## Task item
Starting at the top of the entries below, set down each line exactly as written, and stop after the line containing "Task: Click the Dólar MEP row label".

## Exercise inputs
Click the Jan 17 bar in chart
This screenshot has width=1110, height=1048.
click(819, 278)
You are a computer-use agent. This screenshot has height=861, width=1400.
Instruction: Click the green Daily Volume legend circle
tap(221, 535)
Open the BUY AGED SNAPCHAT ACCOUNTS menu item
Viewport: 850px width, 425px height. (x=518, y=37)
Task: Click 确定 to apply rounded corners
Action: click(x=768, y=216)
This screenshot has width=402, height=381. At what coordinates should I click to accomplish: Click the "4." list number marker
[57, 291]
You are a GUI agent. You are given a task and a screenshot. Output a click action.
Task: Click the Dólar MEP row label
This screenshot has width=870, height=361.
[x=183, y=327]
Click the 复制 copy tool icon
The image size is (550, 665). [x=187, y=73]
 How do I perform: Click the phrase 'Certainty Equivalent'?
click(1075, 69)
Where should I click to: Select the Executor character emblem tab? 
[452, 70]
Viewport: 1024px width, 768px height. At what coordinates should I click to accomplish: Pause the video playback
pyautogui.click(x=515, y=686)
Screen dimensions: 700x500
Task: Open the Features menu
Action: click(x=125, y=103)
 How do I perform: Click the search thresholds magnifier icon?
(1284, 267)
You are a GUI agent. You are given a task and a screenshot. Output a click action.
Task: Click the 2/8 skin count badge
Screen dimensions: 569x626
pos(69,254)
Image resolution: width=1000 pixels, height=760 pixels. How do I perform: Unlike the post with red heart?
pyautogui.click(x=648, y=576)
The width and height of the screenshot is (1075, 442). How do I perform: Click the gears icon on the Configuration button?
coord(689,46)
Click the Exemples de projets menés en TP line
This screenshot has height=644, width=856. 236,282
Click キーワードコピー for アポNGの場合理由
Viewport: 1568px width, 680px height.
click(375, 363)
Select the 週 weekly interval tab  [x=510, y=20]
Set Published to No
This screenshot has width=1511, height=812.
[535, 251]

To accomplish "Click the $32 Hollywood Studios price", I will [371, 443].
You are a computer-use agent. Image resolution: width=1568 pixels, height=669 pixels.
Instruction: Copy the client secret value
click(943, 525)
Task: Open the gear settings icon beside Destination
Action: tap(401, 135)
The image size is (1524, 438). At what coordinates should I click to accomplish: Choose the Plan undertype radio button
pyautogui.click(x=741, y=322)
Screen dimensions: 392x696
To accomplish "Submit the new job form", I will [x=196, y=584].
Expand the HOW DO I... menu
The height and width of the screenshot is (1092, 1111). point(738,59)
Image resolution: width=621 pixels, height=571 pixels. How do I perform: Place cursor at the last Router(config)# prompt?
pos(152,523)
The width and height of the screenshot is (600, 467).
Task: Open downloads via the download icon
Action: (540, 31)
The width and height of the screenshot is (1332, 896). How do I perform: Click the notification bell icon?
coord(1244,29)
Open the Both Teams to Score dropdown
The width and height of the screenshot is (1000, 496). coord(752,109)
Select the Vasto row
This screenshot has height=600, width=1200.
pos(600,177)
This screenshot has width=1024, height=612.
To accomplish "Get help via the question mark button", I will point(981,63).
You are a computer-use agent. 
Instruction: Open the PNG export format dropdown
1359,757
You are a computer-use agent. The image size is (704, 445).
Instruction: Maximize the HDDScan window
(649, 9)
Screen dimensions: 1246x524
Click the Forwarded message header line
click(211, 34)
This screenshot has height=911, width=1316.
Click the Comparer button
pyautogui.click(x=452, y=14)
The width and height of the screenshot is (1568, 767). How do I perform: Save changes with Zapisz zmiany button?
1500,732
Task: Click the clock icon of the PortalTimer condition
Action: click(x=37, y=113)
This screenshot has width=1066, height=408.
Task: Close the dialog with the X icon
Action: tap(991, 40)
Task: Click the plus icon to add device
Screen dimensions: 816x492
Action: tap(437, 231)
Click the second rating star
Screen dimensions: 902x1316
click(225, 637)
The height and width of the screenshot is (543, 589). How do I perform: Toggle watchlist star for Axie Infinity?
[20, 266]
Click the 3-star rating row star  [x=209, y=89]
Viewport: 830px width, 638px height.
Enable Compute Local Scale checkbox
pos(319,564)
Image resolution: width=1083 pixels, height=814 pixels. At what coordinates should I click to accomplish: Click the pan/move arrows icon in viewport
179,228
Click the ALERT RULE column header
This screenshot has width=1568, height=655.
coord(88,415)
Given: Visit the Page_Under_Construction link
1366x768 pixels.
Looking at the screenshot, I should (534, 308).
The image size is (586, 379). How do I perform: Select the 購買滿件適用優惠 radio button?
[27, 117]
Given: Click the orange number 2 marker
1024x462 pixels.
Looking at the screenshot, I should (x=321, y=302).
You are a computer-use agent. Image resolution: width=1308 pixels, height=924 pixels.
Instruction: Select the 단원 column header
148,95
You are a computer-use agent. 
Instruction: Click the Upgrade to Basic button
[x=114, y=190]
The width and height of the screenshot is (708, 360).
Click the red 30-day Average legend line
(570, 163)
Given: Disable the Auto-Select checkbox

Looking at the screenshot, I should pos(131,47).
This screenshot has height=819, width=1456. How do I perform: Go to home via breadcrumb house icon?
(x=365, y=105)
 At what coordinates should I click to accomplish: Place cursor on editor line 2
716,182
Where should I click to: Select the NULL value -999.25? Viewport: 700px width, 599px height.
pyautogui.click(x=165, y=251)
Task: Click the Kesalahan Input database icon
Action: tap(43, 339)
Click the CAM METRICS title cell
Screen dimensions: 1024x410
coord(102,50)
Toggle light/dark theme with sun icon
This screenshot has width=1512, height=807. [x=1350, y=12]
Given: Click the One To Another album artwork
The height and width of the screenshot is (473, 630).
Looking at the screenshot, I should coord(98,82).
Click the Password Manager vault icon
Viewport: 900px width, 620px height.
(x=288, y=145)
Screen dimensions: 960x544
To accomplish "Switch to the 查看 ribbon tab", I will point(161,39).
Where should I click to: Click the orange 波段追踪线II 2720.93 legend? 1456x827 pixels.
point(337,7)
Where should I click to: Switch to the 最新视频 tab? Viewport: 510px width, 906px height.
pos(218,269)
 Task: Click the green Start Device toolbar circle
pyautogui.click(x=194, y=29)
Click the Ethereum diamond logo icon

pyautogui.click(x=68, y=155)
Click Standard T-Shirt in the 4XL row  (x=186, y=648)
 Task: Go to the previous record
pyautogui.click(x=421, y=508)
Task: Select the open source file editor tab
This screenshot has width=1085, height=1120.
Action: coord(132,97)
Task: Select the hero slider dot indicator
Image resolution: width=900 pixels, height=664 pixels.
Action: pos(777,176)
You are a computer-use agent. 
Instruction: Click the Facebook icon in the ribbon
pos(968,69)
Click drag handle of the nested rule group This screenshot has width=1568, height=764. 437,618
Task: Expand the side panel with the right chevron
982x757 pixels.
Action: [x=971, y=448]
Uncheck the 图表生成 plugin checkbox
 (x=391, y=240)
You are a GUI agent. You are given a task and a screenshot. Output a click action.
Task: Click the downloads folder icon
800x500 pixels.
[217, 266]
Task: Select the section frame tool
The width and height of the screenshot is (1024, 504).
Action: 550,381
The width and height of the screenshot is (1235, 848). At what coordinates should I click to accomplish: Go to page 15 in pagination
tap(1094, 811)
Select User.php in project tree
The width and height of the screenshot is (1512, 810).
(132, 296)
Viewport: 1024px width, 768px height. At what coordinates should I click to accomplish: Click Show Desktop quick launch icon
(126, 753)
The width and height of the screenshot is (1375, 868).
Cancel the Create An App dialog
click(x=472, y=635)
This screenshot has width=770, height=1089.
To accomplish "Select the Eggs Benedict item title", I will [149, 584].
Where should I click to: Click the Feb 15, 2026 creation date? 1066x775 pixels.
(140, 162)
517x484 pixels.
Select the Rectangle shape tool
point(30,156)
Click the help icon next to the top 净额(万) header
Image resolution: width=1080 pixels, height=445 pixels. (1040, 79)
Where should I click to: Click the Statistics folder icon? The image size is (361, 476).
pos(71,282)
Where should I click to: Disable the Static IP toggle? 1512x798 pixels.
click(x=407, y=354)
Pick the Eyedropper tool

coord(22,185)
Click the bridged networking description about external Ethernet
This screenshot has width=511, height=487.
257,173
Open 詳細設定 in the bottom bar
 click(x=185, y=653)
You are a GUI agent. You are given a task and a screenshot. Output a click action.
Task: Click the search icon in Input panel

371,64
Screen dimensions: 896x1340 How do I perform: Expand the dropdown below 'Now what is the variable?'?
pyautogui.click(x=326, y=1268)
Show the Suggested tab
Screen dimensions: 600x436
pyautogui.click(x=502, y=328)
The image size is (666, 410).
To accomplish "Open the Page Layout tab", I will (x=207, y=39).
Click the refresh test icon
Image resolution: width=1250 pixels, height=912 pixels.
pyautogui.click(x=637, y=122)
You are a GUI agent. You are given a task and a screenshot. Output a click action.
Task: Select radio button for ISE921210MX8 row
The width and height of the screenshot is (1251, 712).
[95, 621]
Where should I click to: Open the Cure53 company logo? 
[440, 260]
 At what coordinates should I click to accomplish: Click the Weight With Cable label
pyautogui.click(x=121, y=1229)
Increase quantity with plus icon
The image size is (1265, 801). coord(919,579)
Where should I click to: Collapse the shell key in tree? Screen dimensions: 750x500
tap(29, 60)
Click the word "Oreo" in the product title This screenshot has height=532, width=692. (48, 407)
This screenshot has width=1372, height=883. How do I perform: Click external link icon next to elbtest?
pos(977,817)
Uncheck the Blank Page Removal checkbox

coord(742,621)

## The answer
Click the Jan 17 bar in chart
This screenshot has width=1110, height=1048.
click(819, 278)
You are a computer-use agent. This screenshot has height=861, width=1400.
Instruction: Click the green Daily Volume legend circle
tap(221, 535)
Open the BUY AGED SNAPCHAT ACCOUNTS menu item
Viewport: 850px width, 425px height. (x=518, y=37)
Task: Click 确定 to apply rounded corners
Action: click(x=768, y=216)
This screenshot has width=402, height=381. At what coordinates should I click to accomplish: Click the "4." list number marker
[57, 291]
You are a GUI agent. You are given a task and a screenshot. Output a click action.
Task: Click the Dólar MEP row label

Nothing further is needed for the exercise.